1) Outlet pipe goes straight down to the main horizontal drain line under the floor and have the vent come off the horizontal pipe just upstream of the toilet connection.

2) Have the outlet pipe go at an angle and connect to a vertical pipe that connects to the horizontal line and goes up though the roof as the vent line.

Follow-Up Postings:

RE: venting wall mount toilet

3) Direct the outlet pipe sideways (not angled down) to a Tee. The Tee is vertical. This is where the outlet goes downwards. The vertical pipe (top end of the Tee) goes up though the roof as the vent line.

Hope this answers your first question, "... best way to vent..."

RE: venting wall mount toilet

"The Tee is vertical. This is where the outlet goes downwards."

Use the correct type of T.

RE: venting wall mount toilet

From the instructions that came with the wall carrier the outlet pipe can not go horizantol. It is either staight down or +- 45 degrees from straight down. So do I ignore those instructions and vent the way Davidro1 said?

RE: venting wall mount toilet

Drop it straight down.

If your under the UPC you can then place a vertical vent anywhere within 8' on the horizontal run.

If your under the IRC it don't need a vent.

RE: venting wall mount toilet

Have you called the Grohe technical support number?

The "+- 45 degrees from straight down" is the preferable of the two you wrote in your first post. To answer your question "... best way to vent..."

Your Q "... best way to vent..." is one question. But, you don't need venting as early in the line as I wrote it, or as you wrote it, since toilets are designed to work without being vented. Also.

Post a link to the web PDF that has the Grohe carrier. Then, further discussion can happen in this thread.

I have a Geberit carrier and the pipe can be swiveled sideways.

RE: venting wall mount toilet

Lazypup gave the correct answer.

Venting for water closets is determined by your local plumbing code.
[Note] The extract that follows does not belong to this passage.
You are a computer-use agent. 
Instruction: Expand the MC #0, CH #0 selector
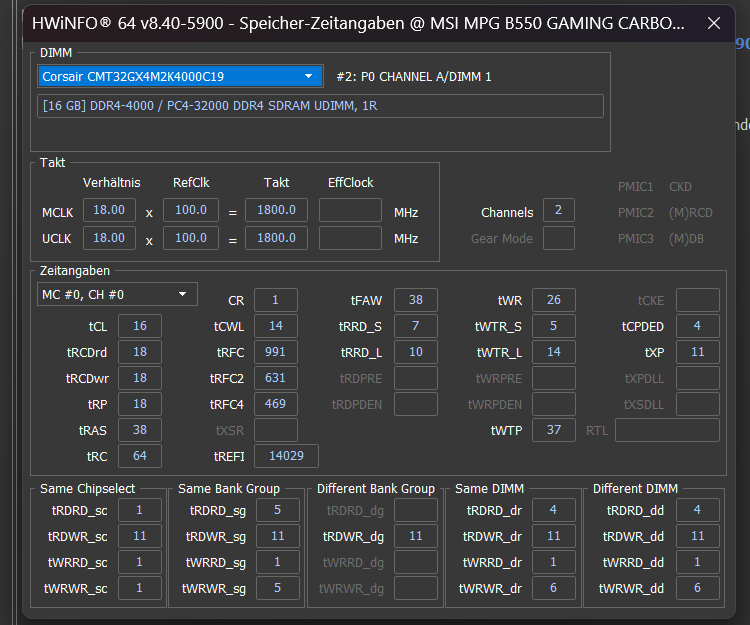tap(117, 295)
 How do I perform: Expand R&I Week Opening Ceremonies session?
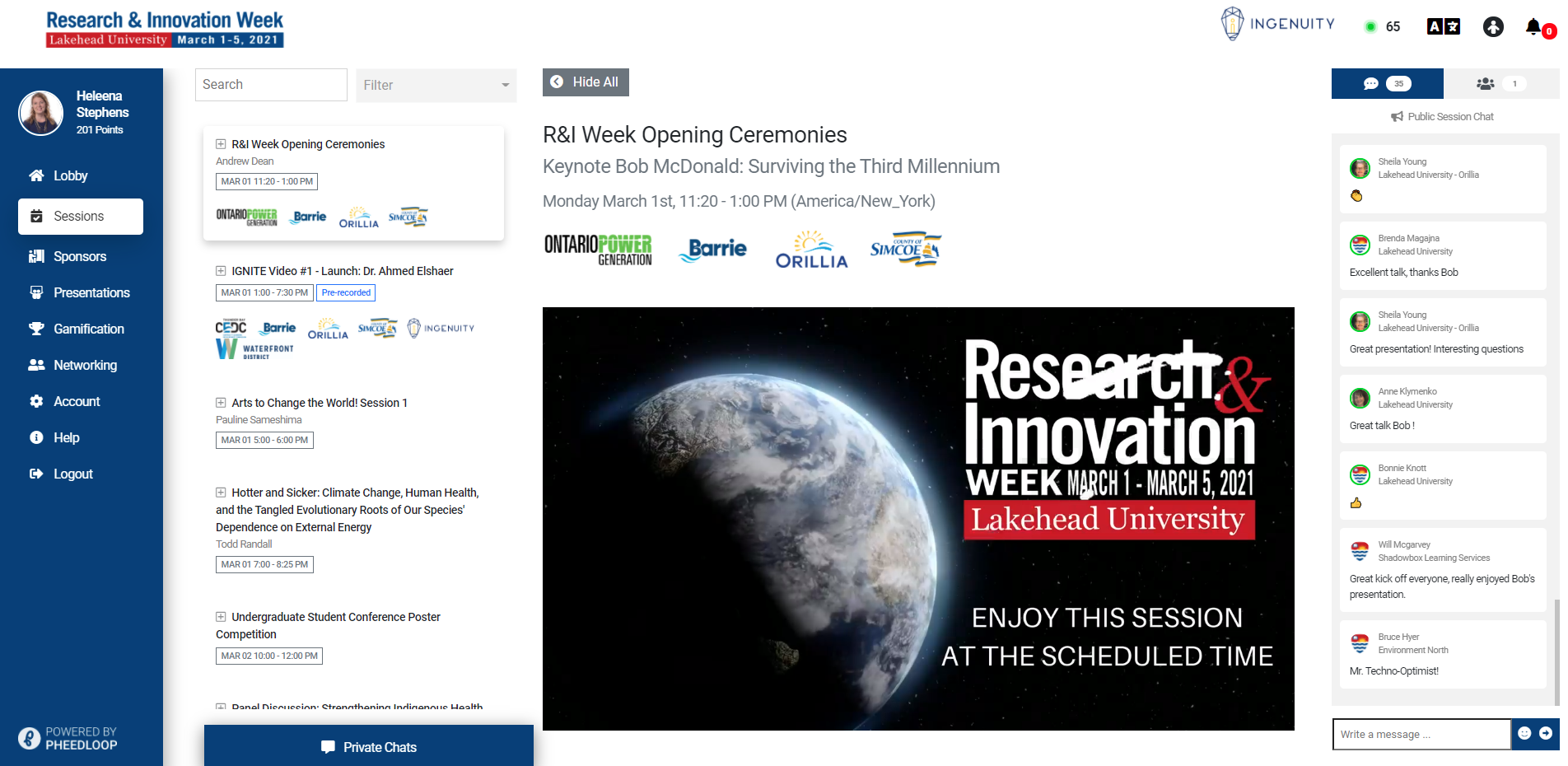(x=221, y=144)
RE: venting wall mount toilet

Thank you for the replies.

I am under the UPC so I will have to vent it.

I read the manual again and I could have sworn it said it could only go 45 degrees from straight down but I don't see it now. It only mentions the drain pipe going straight down. The manual isn't all that great though.

I am overly concerned about the venting because the last owner did a lot of plumbing work with no permit and apparently no vents. So I am having to redo a lot more than I wanted so it will be correct and work.

Here is a link that might be useful: Grohe manual

RE: venting wall mount toilet

The 45 deg angle is a critical angle because in plumbing any line that runs horizontal or rises at an angle up to 45deg above horizontal is technically defined as a "Horizontal Line"

Any line which rises at any angle from 45deg above horizontal to straight up at 90deg above horizontal is technically defined as a "Vertical Line".

In essence what your instructions are saying is that the unit MUST BE attached to a Vertical Line.

Obviously that vertical line from your wall mount fixture will drop down and connect to a horizontal line at some point below the fixture.

Per code the line is a 3" line and under the UPC a 3" line may run a maximum of 8' horizontal from the trap weir to the vent opening.

Under the IRC a 3" horizontal line may run a maximum of 12' from the trap weir to the vent opening, however, there is an exception in the IRC that says if a water closet is the only fixture being served by the 3" horizontal line it may run an indefinite length.

To understand the reasoning here we must consider the reason why they have established maximum lengths from trap weir to vent openings.

For most fixtures the maximum limit from trap weir to vent is to insure adequate venting of the trap to prevent the trap from being siphoned out, thereby leaving the trap dry.

A water closet is the exception that proves the rule. By its basic design a water closet relies upon the siphon effect to lift the effluent up and over the trapway in the base of WC. This also explains why all water closet fill valves are equipped with a "Trap Primer" line to insure that the trap will be adequately refilled during the flush process.

In actual operation a water closet will have a better flush if the length of the water closet waste arm is maximized to the limits allowed by your local code.